Collected data
○ ○ ○
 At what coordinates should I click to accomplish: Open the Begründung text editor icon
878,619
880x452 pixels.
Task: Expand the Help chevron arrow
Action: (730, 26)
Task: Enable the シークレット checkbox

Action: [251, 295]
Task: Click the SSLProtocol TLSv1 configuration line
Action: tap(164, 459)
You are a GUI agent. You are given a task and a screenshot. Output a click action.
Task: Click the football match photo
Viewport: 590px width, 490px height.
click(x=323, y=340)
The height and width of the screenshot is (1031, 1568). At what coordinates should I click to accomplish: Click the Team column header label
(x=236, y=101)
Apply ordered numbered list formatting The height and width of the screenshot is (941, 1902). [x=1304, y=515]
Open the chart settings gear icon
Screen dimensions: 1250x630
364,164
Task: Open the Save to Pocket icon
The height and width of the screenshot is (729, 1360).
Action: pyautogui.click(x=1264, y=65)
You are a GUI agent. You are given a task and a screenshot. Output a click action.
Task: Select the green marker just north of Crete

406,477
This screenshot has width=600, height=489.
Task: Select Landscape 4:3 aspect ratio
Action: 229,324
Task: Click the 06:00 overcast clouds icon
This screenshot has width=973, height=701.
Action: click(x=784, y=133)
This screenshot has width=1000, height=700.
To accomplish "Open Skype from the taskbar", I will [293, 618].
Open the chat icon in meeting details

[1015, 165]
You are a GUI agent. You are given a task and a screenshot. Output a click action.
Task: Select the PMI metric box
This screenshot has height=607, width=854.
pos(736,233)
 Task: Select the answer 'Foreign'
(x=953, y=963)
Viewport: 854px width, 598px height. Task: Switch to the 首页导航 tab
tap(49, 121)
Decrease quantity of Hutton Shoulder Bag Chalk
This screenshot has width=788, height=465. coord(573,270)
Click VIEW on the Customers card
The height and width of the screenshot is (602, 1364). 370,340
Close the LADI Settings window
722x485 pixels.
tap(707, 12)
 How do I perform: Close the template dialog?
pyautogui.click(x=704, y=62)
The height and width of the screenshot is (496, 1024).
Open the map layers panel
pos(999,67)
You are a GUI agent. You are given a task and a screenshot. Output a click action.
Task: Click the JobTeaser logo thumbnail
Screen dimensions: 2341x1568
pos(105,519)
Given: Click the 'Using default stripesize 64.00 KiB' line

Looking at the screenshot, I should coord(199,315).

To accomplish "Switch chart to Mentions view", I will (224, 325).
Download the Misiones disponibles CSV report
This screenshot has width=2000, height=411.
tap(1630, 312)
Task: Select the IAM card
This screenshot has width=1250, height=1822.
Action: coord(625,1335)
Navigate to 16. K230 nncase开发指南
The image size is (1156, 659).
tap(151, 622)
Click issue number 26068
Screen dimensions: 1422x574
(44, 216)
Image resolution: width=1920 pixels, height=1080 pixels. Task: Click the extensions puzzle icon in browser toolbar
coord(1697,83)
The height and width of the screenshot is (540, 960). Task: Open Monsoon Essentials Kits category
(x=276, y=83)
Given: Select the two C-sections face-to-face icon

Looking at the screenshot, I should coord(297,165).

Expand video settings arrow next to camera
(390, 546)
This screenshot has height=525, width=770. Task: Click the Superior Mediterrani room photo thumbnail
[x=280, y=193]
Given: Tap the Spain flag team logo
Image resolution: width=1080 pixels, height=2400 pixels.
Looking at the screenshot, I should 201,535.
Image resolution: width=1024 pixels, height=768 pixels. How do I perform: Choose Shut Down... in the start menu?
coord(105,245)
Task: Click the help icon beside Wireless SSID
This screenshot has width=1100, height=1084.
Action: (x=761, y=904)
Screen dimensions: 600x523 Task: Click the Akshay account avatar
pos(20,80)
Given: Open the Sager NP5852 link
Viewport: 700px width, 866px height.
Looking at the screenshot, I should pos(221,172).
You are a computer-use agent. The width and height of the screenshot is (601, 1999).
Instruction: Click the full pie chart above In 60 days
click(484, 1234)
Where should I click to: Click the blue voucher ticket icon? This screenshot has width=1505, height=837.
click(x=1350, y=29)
○ ○ ○
Try it:
Transcribe the entries exactly.

Answer space:
 At what coordinates should I click to accomplish: Open the Begründung text editor icon
878,619
880x452 pixels.
Task: Expand the Help chevron arrow
Action: (730, 26)
Task: Enable the シークレット checkbox

Action: [251, 295]
Task: Click the SSLProtocol TLSv1 configuration line
Action: tap(164, 459)
You are a GUI agent. You are given a task and a screenshot. Output a click action.
Task: Click the football match photo
Viewport: 590px width, 490px height.
click(x=323, y=340)
The height and width of the screenshot is (1031, 1568). At what coordinates should I click to accomplish: Click the Team column header label
(x=236, y=101)
Apply ordered numbered list formatting The height and width of the screenshot is (941, 1902). [x=1304, y=515]
Open the chart settings gear icon
Screen dimensions: 1250x630
364,164
Task: Open the Save to Pocket icon
The height and width of the screenshot is (729, 1360).
Action: pyautogui.click(x=1264, y=65)
You are a GUI agent. You are given a task and a screenshot. Output a click action.
Task: Select the green marker just north of Crete

406,477
This screenshot has width=600, height=489.
Task: Select Landscape 4:3 aspect ratio
Action: 229,324
Task: Click the 06:00 overcast clouds icon
This screenshot has width=973, height=701.
Action: click(x=784, y=133)
This screenshot has width=1000, height=700.
To accomplish "Open Skype from the taskbar", I will [293, 618].
Open the chat icon in meeting details

[1015, 165]
You are a GUI agent. You are given a task and a screenshot. Output a click action.
Task: Select the PMI metric box
This screenshot has height=607, width=854.
pos(736,233)
 Task: Select the answer 'Foreign'
(x=953, y=963)
Viewport: 854px width, 598px height. Task: Switch to the 首页导航 tab
tap(49, 121)
Decrease quantity of Hutton Shoulder Bag Chalk
This screenshot has width=788, height=465. coord(573,270)
Click VIEW on the Customers card
The height and width of the screenshot is (602, 1364). 370,340
Close the LADI Settings window
722x485 pixels.
tap(707, 12)
 How do I perform: Close the template dialog?
pyautogui.click(x=704, y=62)
The height and width of the screenshot is (496, 1024).
Open the map layers panel
pos(999,67)
You are a GUI agent. You are given a task and a screenshot. Output a click action.
Task: Click the JobTeaser logo thumbnail
Screen dimensions: 2341x1568
pos(105,519)
Given: Click the 'Using default stripesize 64.00 KiB' line

Looking at the screenshot, I should coord(199,315).

To accomplish "Switch chart to Mentions view", I will (224, 325).
Download the Misiones disponibles CSV report
This screenshot has width=2000, height=411.
tap(1630, 312)
Task: Select the IAM card
This screenshot has width=1250, height=1822.
Action: coord(625,1335)
Navigate to 16. K230 nncase开发指南
The image size is (1156, 659).
tap(151, 622)
Click issue number 26068
Screen dimensions: 1422x574
(44, 216)
Image resolution: width=1920 pixels, height=1080 pixels. Task: Click the extensions puzzle icon in browser toolbar
coord(1697,83)
The height and width of the screenshot is (540, 960). Task: Open Monsoon Essentials Kits category
(x=276, y=83)
Given: Select the two C-sections face-to-face icon

Looking at the screenshot, I should coord(297,165).

Expand video settings arrow next to camera
(390, 546)
This screenshot has height=525, width=770. Task: Click the Superior Mediterrani room photo thumbnail
[x=280, y=193]
Given: Tap the Spain flag team logo
Image resolution: width=1080 pixels, height=2400 pixels.
Looking at the screenshot, I should 201,535.
Image resolution: width=1024 pixels, height=768 pixels. How do I perform: Choose Shut Down... in the start menu?
coord(105,245)
Task: Click the help icon beside Wireless SSID
This screenshot has width=1100, height=1084.
Action: (x=761, y=904)
Screen dimensions: 600x523 Task: Click the Akshay account avatar
pos(20,80)
Given: Open the Sager NP5852 link
Viewport: 700px width, 866px height.
Looking at the screenshot, I should pos(221,172).
You are a computer-use agent. The width and height of the screenshot is (601, 1999).
Instruction: Click the full pie chart above In 60 days
click(484, 1234)
Where should I click to: Click the blue voucher ticket icon? This screenshot has width=1505, height=837.
click(x=1350, y=29)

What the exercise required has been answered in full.